O cenário é o apartamento de Vera. O neto, que viaja de bicicleta pelo país, perdeu a comunicação com a família e deixa a avó embaraçada com sua inesperada visita. Primeiro, por não reconhecê-lo. Depois, por reencontrá-lo num momento difícil para ela.


Léo pede à avó para não avisar à mãe, filha de Vera, sobre sua chegada. O relacionamento delas é ruim.
 
Relacionamentos familiares, distância, idade, morte e política fazem parte da trama. O bom humor, contudo, é a essência de Vera. “Senhora muito vaidosa e dona de si, ela tem características muito infantis. Não admite que está envelhecendo”, comenta Luiz Fernando.


A identificação do público com aquela avó vaidosa impressionou o ator. “Quando estreamos no Rio de Janeiro, foi engraçado ver que, nas primeiras apresentações, o público era composto majoritariamente por senhoras. Nas semanas seguintes, muitas voltaram levando as filhas, que acabaram se identificando com a Renatinha (Ricci). E, por fim, voltaram essas senhoras, as filhas mais os netos”, relembra.
 
Luiz Fernando quase perdeu a saia
 
A capacidade de se comunicar com três gerações revela a sensibilidade de Amy Herzog. Barchilon garante ter sido fiel às marcações da autora. Porém, em se tratando de teatro, imprevistos acontecem.

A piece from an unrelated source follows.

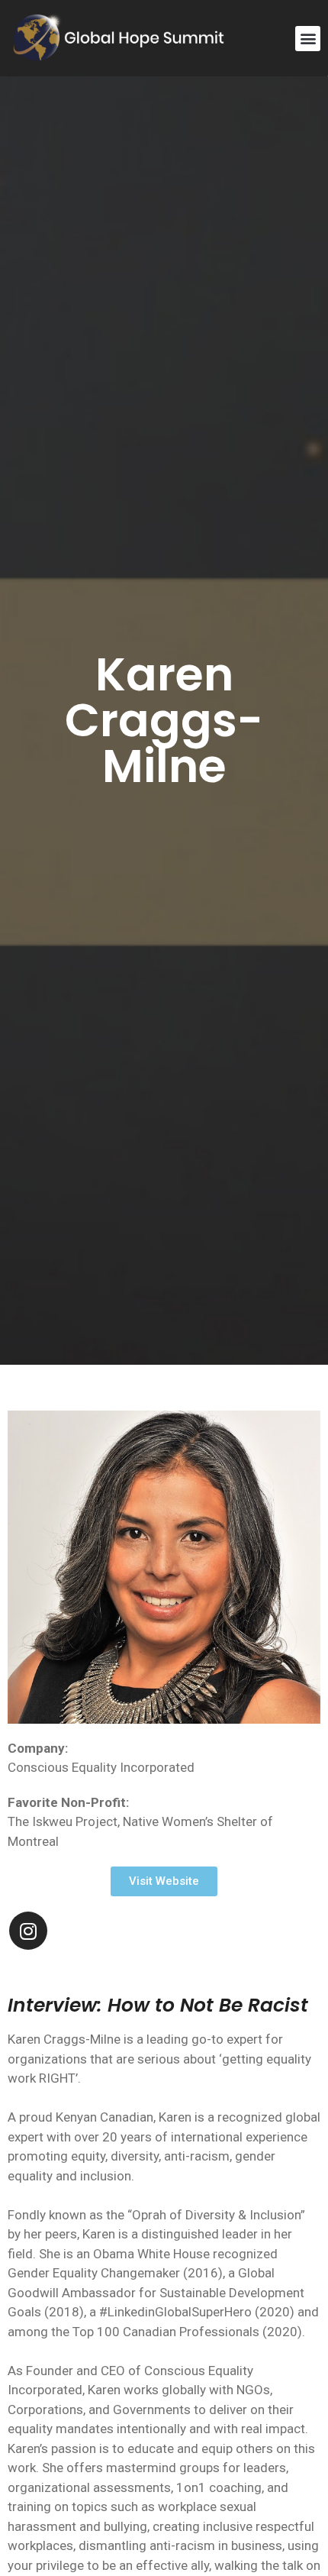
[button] (307, 38)
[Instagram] (28, 1931)
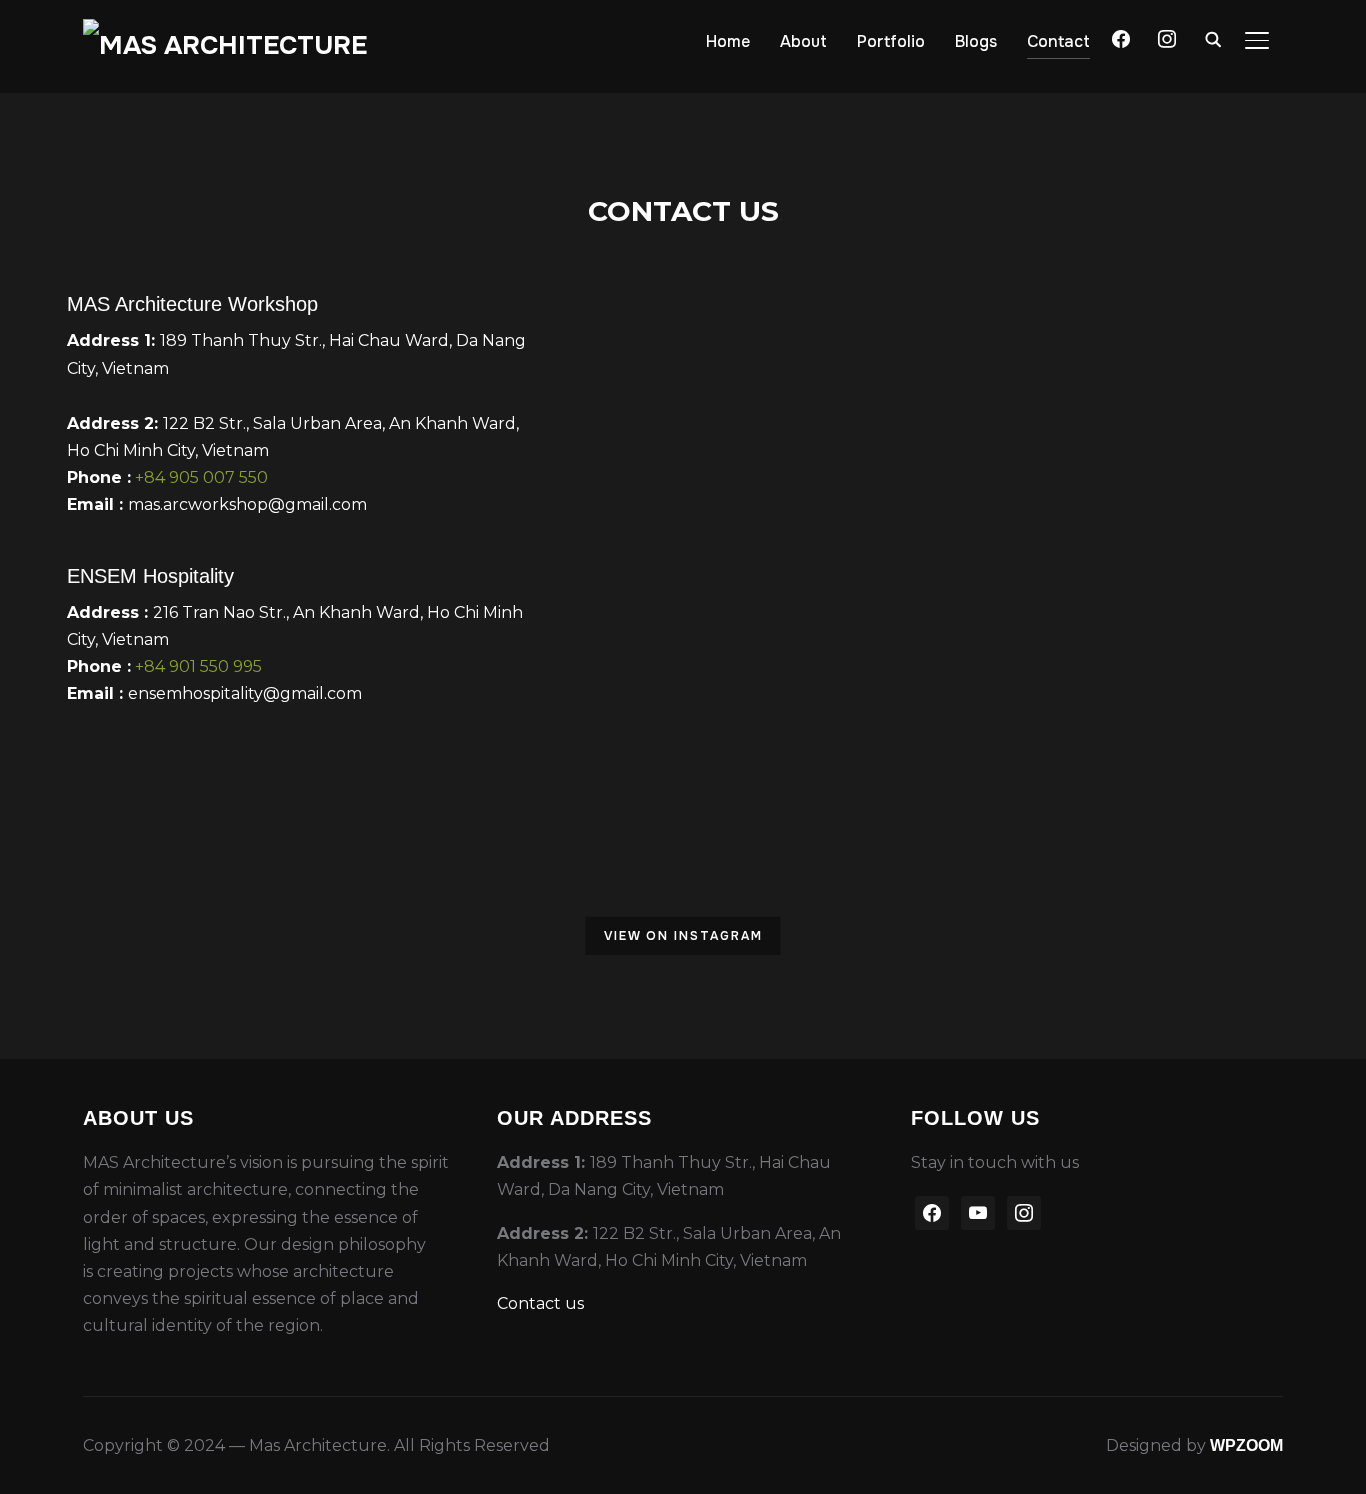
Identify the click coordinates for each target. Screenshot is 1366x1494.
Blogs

“Estávamos nos apresentando em São Paulo. Além de interpretar, faço todo um trabalho de contrarregragem. Na cena em que peguei uma bandeja e mais outras coisas, acabou que me enrolei todo e minha saia caiu. A primeira coisa que pensei foi: ‘Putz, estou de cueca, e a Vera não deveria usar cueca’”, diz o debochado Luiz Fernando.


A sorte é que o ator usava outra saia por baixo da que caiu. Mas foi obrigado a encarar o público e avisar: “Pessoal, tivemos um probleminha aqui. Vamos, então, dar aquela paradinha gostosa para relaxar. Aí vou levantar minha saia e a gente continua a cena, certo?”.


Rindo, Luiz Fernando revela que saiu completamente da personagem. “O que eu ia fazer? Não dava para fingir que nada aconteceu.”
 
O know how do Asdrúbal
 
A solução encontrada pelo ator mostra o quanto ele carrega do Asdrúbal Trouxe o Trombone, grupo de teatro que criou ao lado de Regina Casé, Perfeito Fortuna e Hamilton Vaz Pereira, na década de 1970. A trupe ficou conhecida pela irreverência e comicidade. Lá, Luiz Fernando perdeu o pudor de errar e, sobretudo, de admitir que errou.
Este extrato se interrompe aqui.